REPUBLIKA.CO.ID, JAKARTA -- Budayawan Arswendo Atmowiloto mengatakan, komik itu bukan hanya berbentuk rangkaian gambar di dalam buku. Wayang beber, kata dia, merupakan bentuk komik, hanya saja narasinya lewat mulut.
Sebenarnya, ujar dia, komik itu sudah berkembang lama di Indonesia. "Hanya saja komikus Indonesia kurang bangga dengan dirinya sendiri," ujarnya dalam jumpa pers '28 Tahun Bikin Komik-Kartun di Cikini (Bikini)' di IKJ, Senin sore, (22/6).

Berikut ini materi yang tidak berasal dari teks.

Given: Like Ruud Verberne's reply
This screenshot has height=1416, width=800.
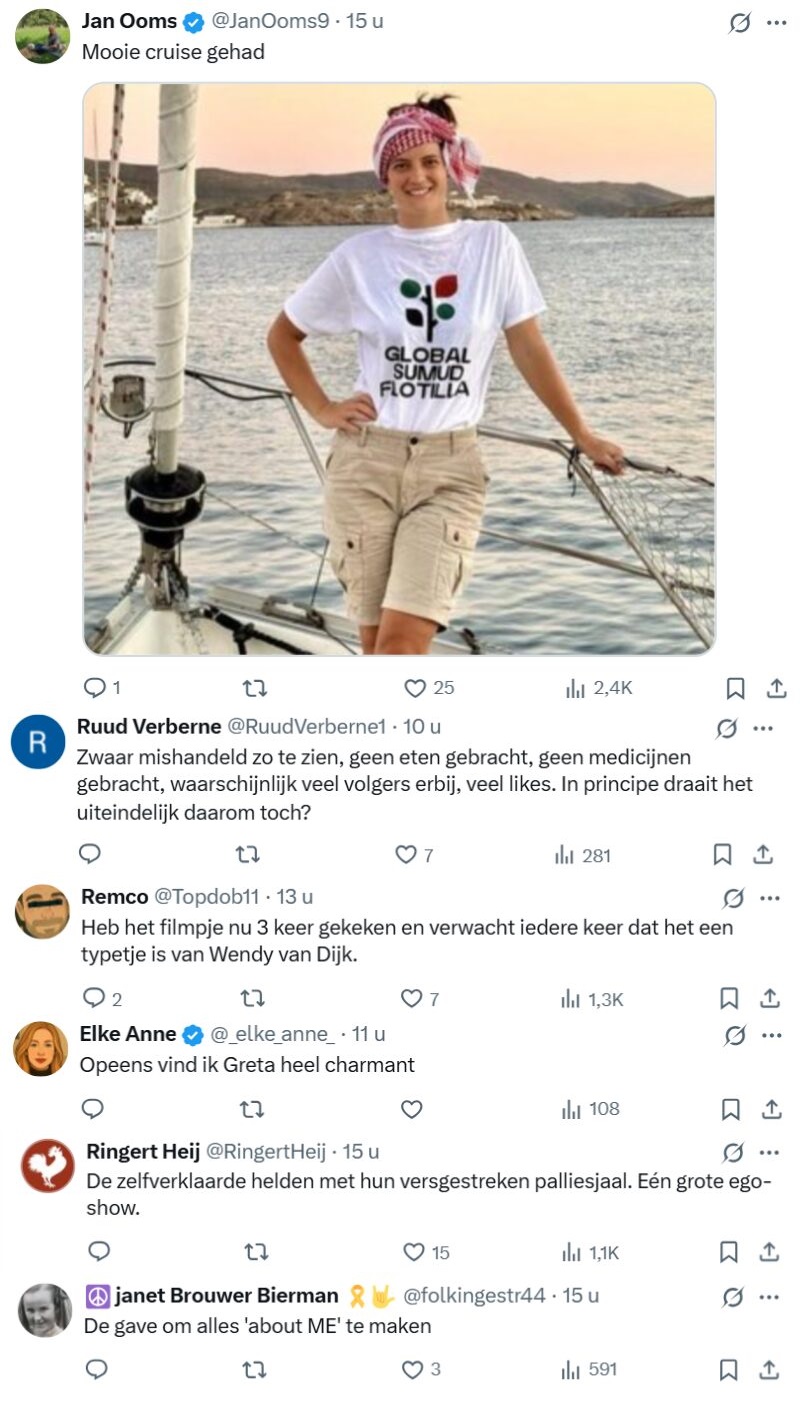Looking at the screenshot, I should click(x=405, y=855).
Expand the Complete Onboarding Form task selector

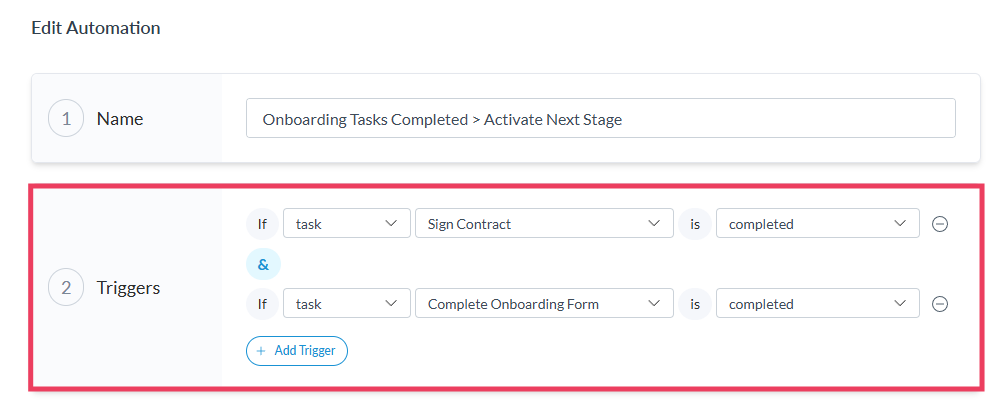(x=543, y=304)
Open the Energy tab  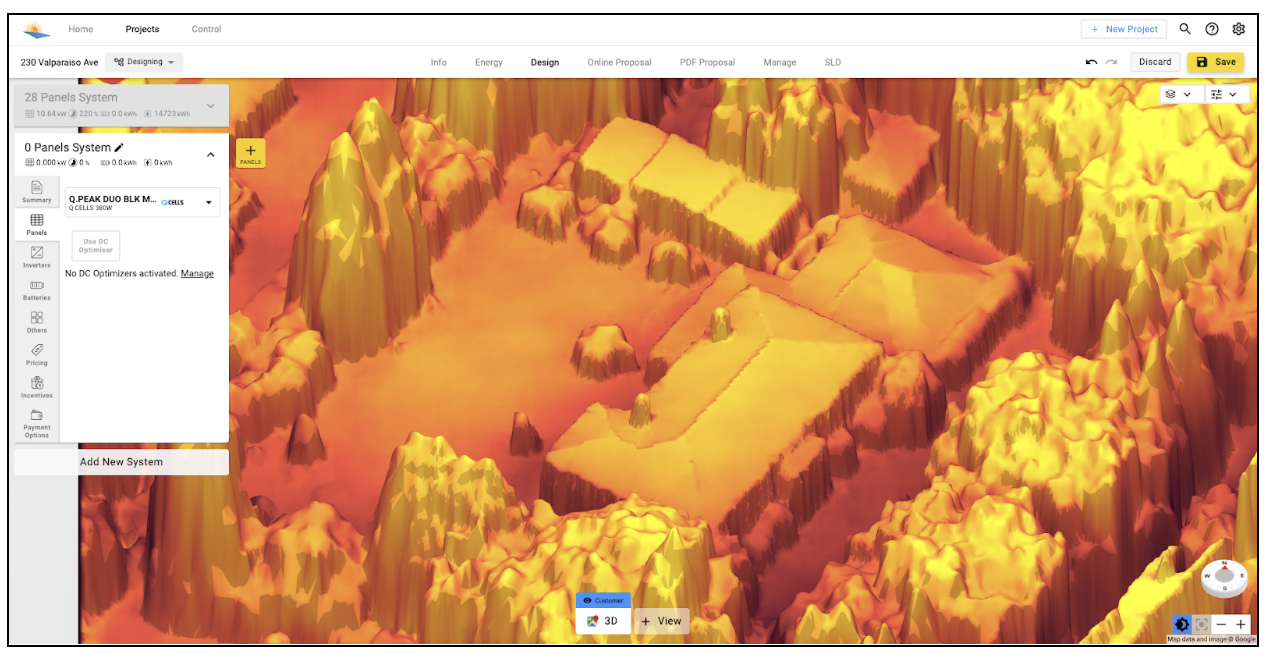[489, 62]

Industri komik di Indonesia sudah jauh berkembang. Tapi sekali masuk film langsung habis. "Sementara di Amerika Serikat, Batman, Superman bisa jadi film bagus, Indonesia harus mampu mengembangkan komik menjadi film."
Malaysia, kata Arswendo, sudah berani memfilmkan Upin Ipin. Padahal, Indonesia seharusnya melakukannya, membuat tokoh komik asli Indonesia misalnya yang memakai peci, lalu difilmkan sehingga komik tersebut mengandung kekhasan budaya sendiri dan mengangkat budaya sendiri.
"Komik juga harus mengandung nilai-nilai moral. Terutama komik untuk anak-anak."
Dalam kesempatan itu, Arswendo juga menyumbangkan sejumlah koleksi komiknya ke Akademi Samali dan Institut Kesenian Jakarta (IKJ). Koleksi komik Arswendo tersebut berasal dari era 1929 hingga 1995.
Komik sumbangan Arswendo diserahkan ke Akademi Samali dan IKJ untuk disimpan, dirawat, dan keperluan penelitian sehingga mahasiswa bisa mempelajarinya.
Di tempat yang sama, Dekan Fakultas Seni Rupa (FSR) IKJ Citra Smara Dewi mengatakan, komik sumbangan Arswendo bisa jadi bahan penelitian dan pembelajaran bagi mahasiswa dan masyarakat.